The 1994 change in policy was not the result of a court ruling, but the result of an amendment passed to the Virginia Freedom of Information Act. Access advocates are realizing that the best place for change may be the statehouse, not the courthouse. Legislators in Georgia and Massachusetts are working on bills that would expressly include police records of private universities in state public records laws.
Georgia Sen. David Adelman (D-DeKalb) said his legislation — similar to Virginia’s — is crucial for campus safety.
“Campuses are like small towns where people live, work, play and study,” he said. “But campuses are the only place in Georgia where citizens can be arrested and not look at their own records.”
The bill won easy Senate passage, but the 2005 session ended before the bill could advance in the House. No one has opposed the bill publicly, leaving Adelman optimistic that it will pass when the legislature reconvenes in January.
The Massachusetts bill, which also has received no public opposition, is expected to face a vote this fall.
“Part of public safety is having information disseminated,” said Rep. Alice Wolf (D-Middlesex), one of the bill’s sponsors. “Members of every community should have access to these records. It should not matter that you happen to live in a college community.”
Weighing privacy interests
Harvard contends that keeping incident reports confidential helps shroud information that cannot be disclosed publicly under the Family Educational Rights and Privacy Act. The act exempts information contained in law enforcement records created for a law enforcement purpose, but campus police sometimes perform duties that fall beyond the scope of “law enforcement,” such as investigating conduct code violations or escorting students at night.
Redacting private information from the reports would be “a time-consuming process” that would “divert resources away from core [campus police] activities,” according to a 2004 report issued by a Harvard University advisory group, which was chaired by a Harvard vice president and consisted of administrators, an independent journalist and four Harvard students. The report concluded that the privacy interest of students outweighs the possible benefit of releasing information in incident reports.

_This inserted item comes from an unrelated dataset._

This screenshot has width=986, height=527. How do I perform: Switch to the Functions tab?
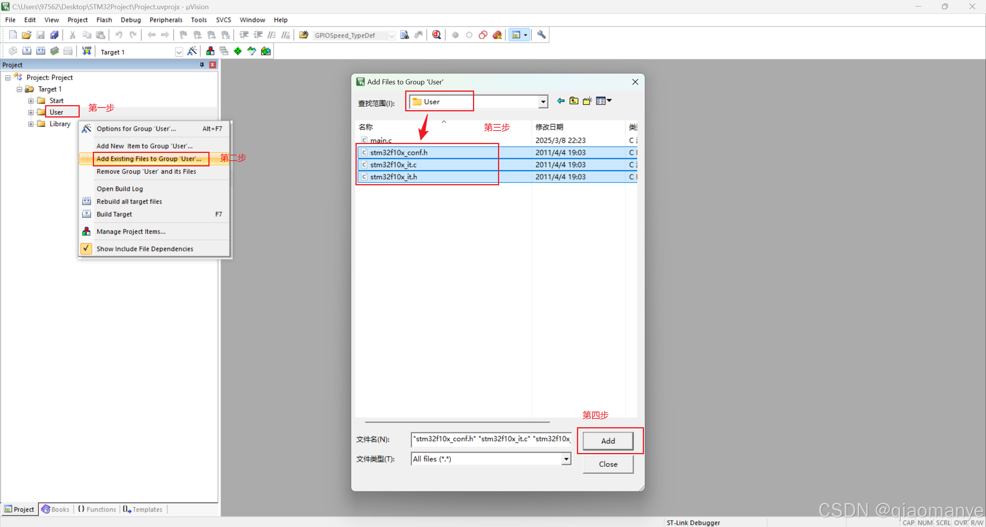(x=97, y=509)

Three of the students wrote an addendum to the report explaining their disagreement with the report’s conclusion. The overwhelming need for student privacy is “unpersuasive,” wrote the students, concluding that “the value to student safety far outweighs the minimal operational cost necessary to disseminate this crime information to the community.”
Paley, one of the student members of the panel and president of The Crimson at the time, wonders how the administration came to its conclusions after hearing the students’ overwhelming concerns for campus safety and law enforcement accountability.

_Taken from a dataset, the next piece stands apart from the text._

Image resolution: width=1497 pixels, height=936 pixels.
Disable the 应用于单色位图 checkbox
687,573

“They’re saying it’s student privacy they’re so concerned about, but the students on the panel were saying that privacy isn’t the only important thing,” he said.
Some private universities may also be motivated to keep the incident records closed because they want to protect student perpetrators from being identified, said Daniel Carter, senior vice president of Security on Campus, a nonprofit group that strives for safer campuses.
“There’s this idea that if you’re smart enough to go to Harvard, you deserve to be shielded from public scrutiny,” he said. “We definitely see a certain expectation of privileged handling of criminal offenses. These students can get away with things other people can’t.”